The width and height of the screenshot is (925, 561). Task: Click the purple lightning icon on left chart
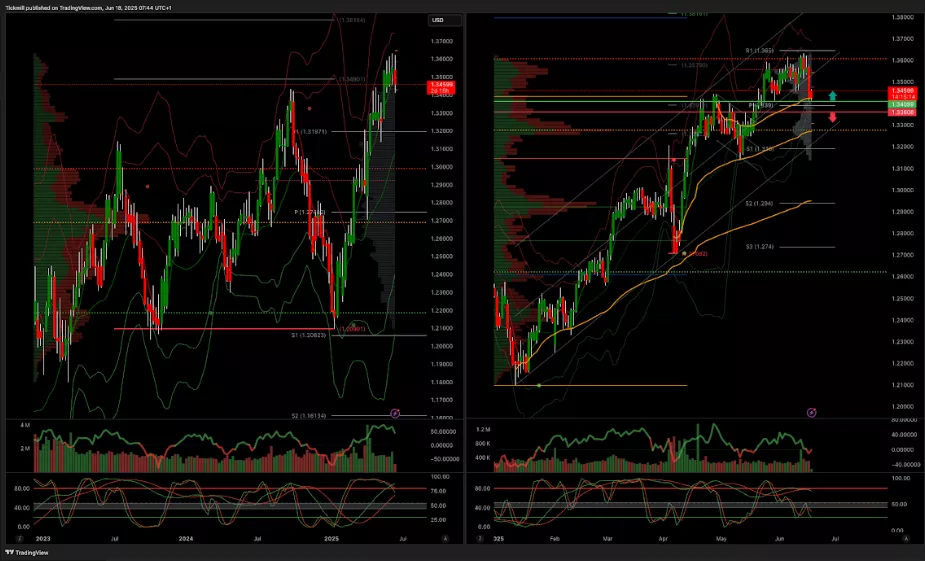(x=395, y=412)
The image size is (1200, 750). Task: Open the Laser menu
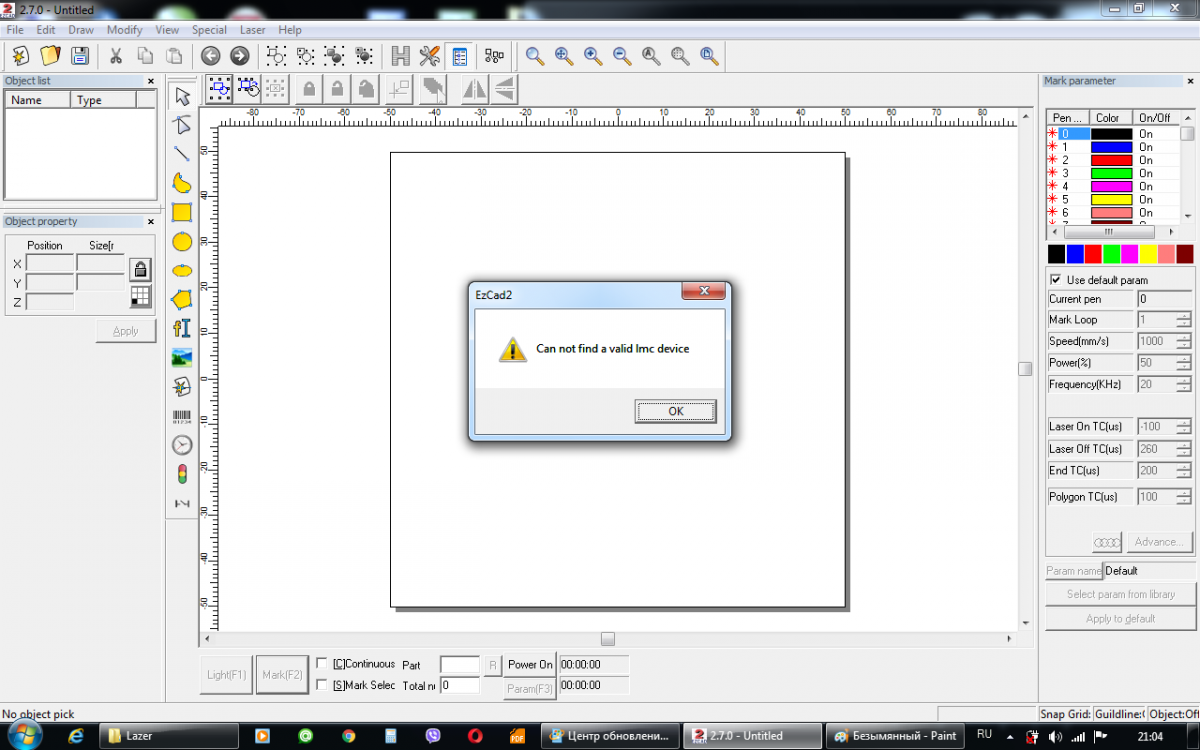tap(252, 30)
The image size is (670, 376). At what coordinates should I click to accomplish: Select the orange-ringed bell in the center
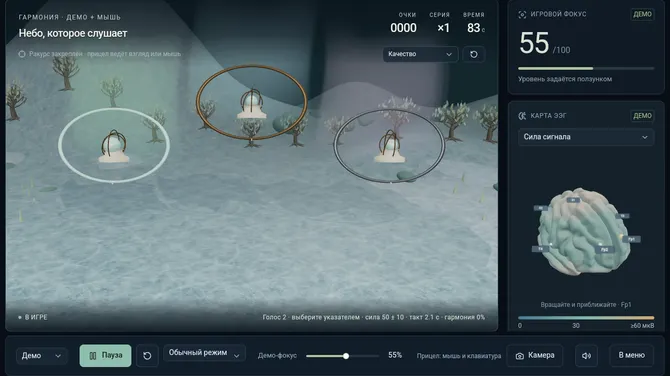click(252, 103)
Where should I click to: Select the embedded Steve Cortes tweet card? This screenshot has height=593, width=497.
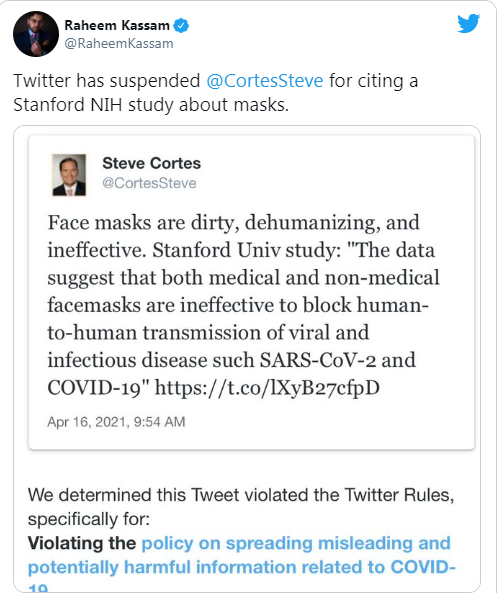click(x=251, y=292)
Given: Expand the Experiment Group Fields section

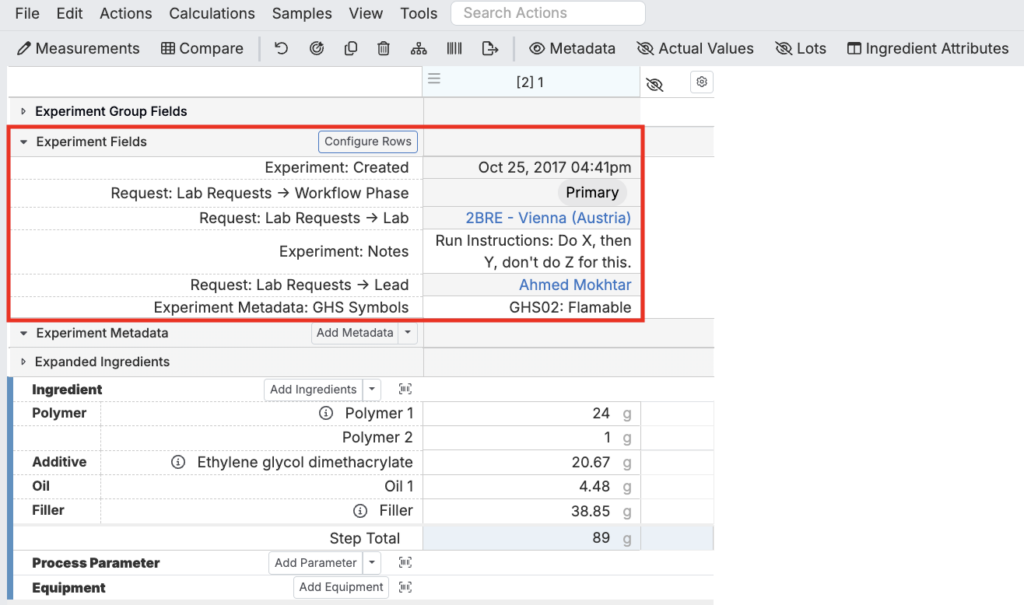Looking at the screenshot, I should [24, 111].
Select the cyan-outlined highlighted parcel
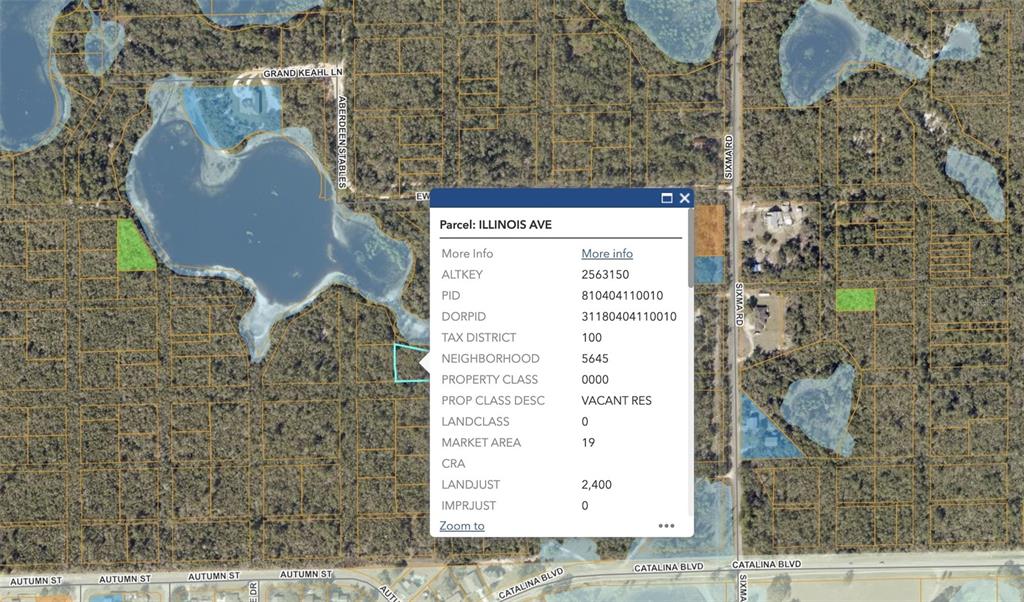 tap(408, 363)
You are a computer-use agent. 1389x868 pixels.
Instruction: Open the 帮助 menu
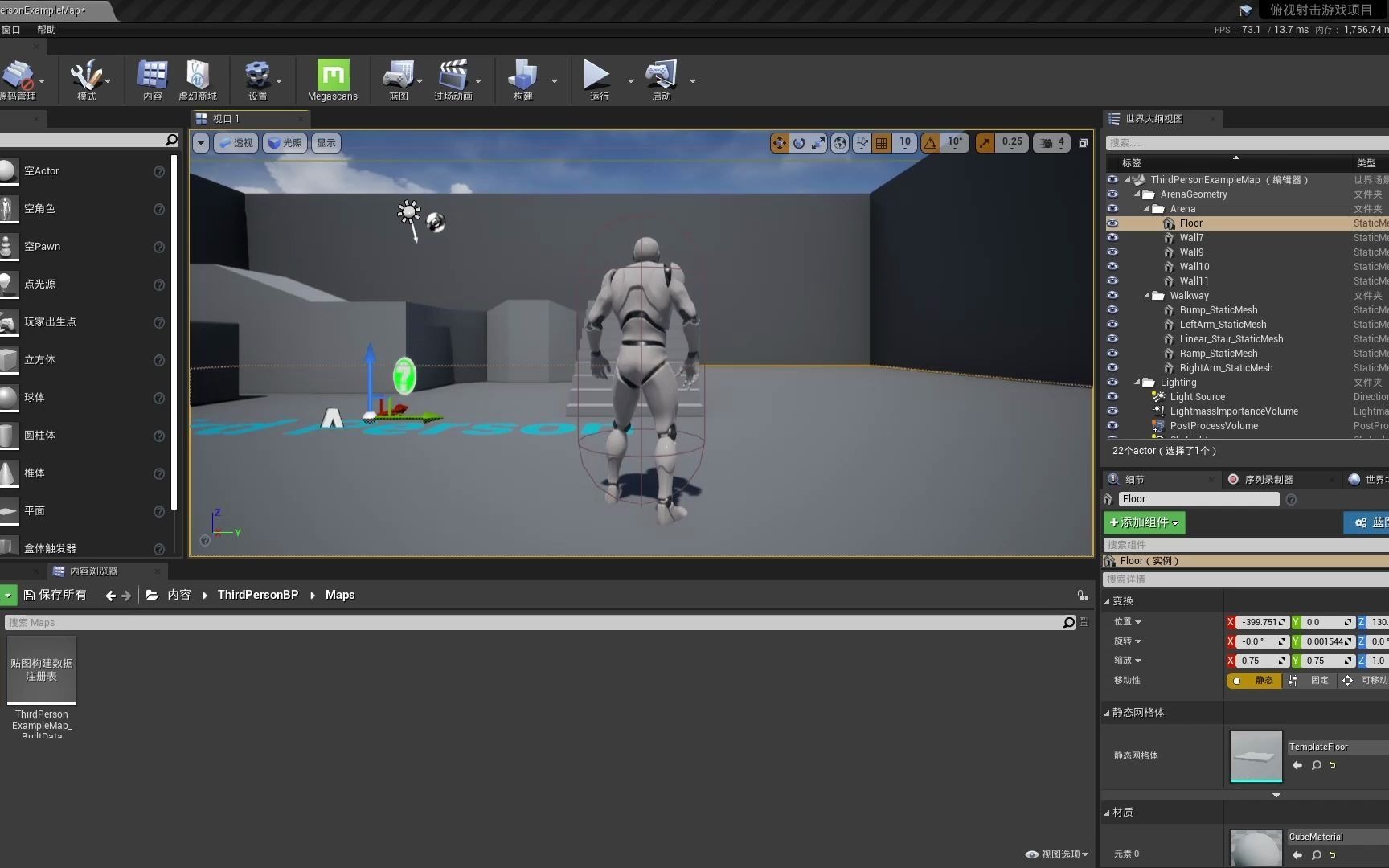pyautogui.click(x=47, y=30)
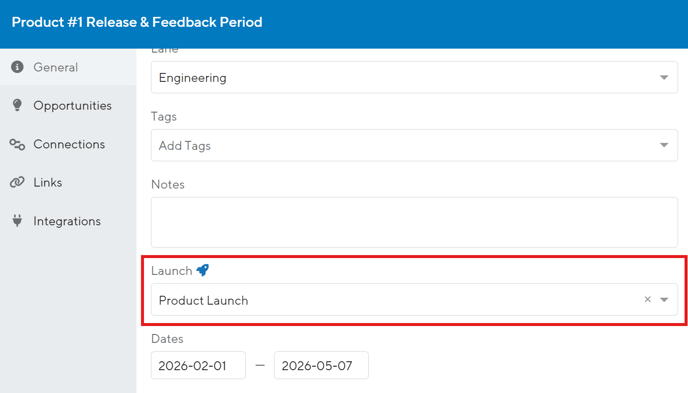
Task: Expand the Lane dropdown arrow
Action: tap(664, 78)
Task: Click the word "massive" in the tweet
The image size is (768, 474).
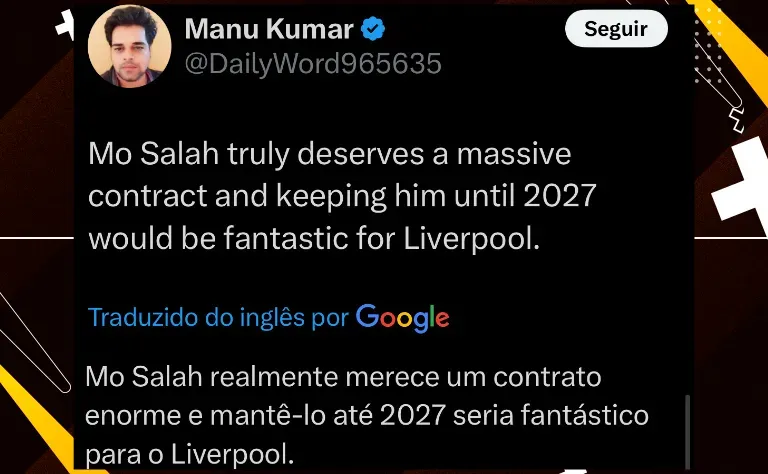Action: click(x=514, y=154)
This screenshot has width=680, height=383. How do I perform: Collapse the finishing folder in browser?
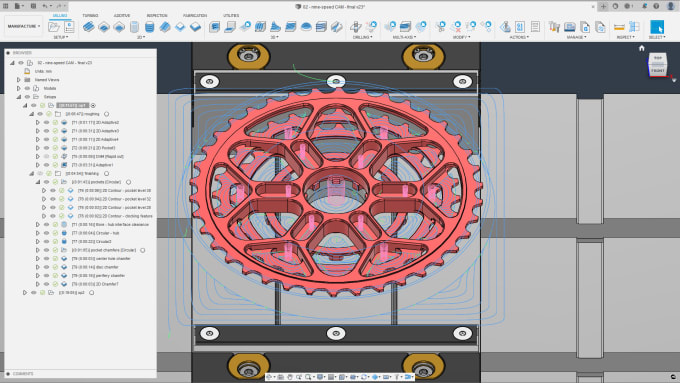tap(32, 173)

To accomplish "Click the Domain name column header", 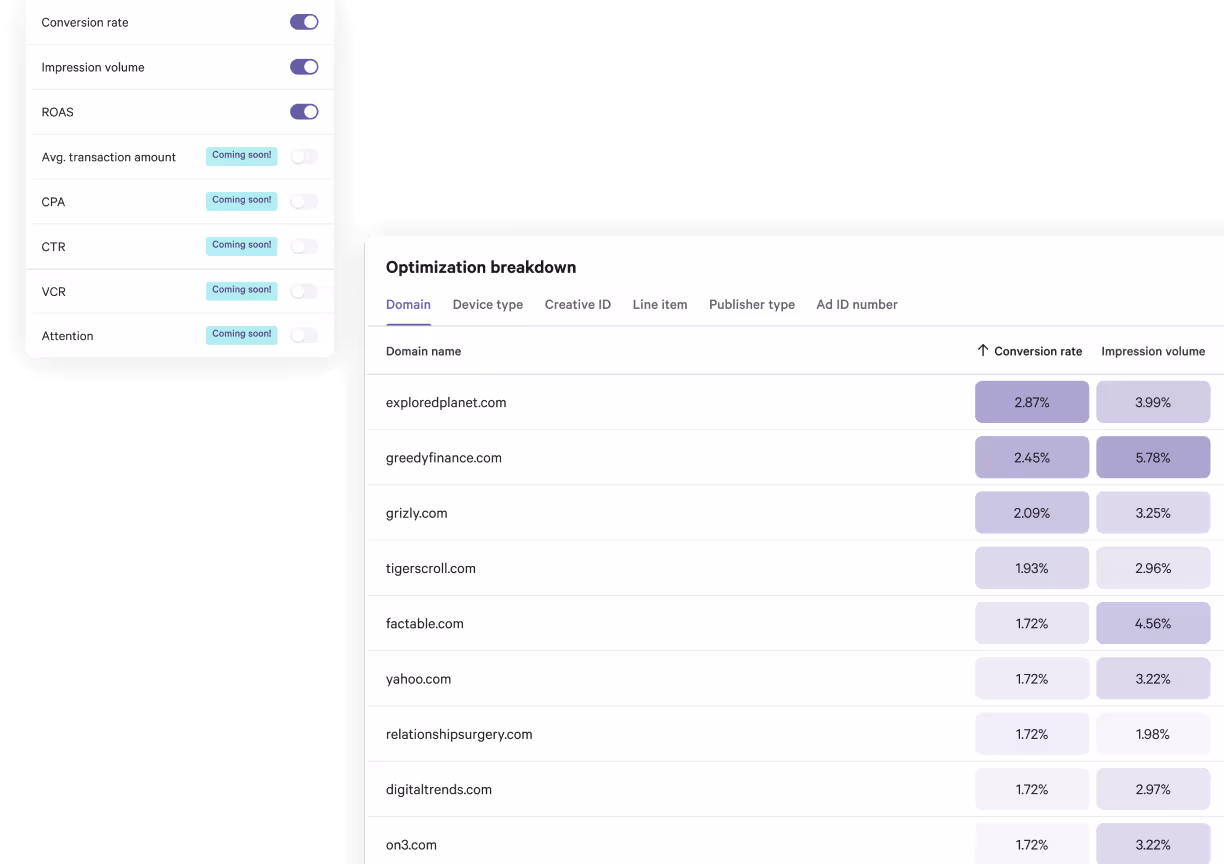I will 423,351.
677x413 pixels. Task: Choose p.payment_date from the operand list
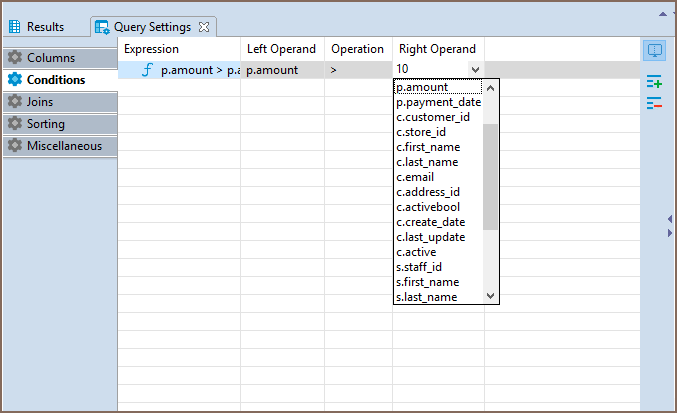tap(438, 102)
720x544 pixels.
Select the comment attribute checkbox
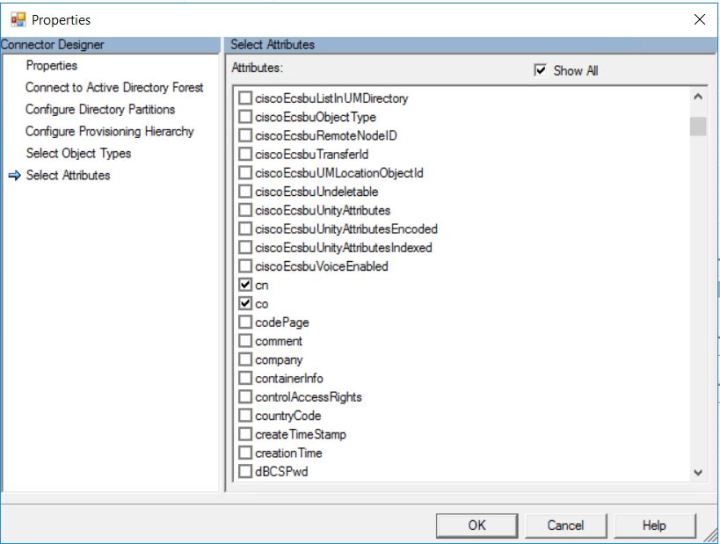[x=246, y=341]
*-*-*
Once you find the line that contains "720x544 pixels.", reproduce it and every line after it through the end of the entries above, exactly as written, with no pictures.

● **Result of this exercise**:
720x544 pixels.
Select the comment attribute checkbox
[x=246, y=341]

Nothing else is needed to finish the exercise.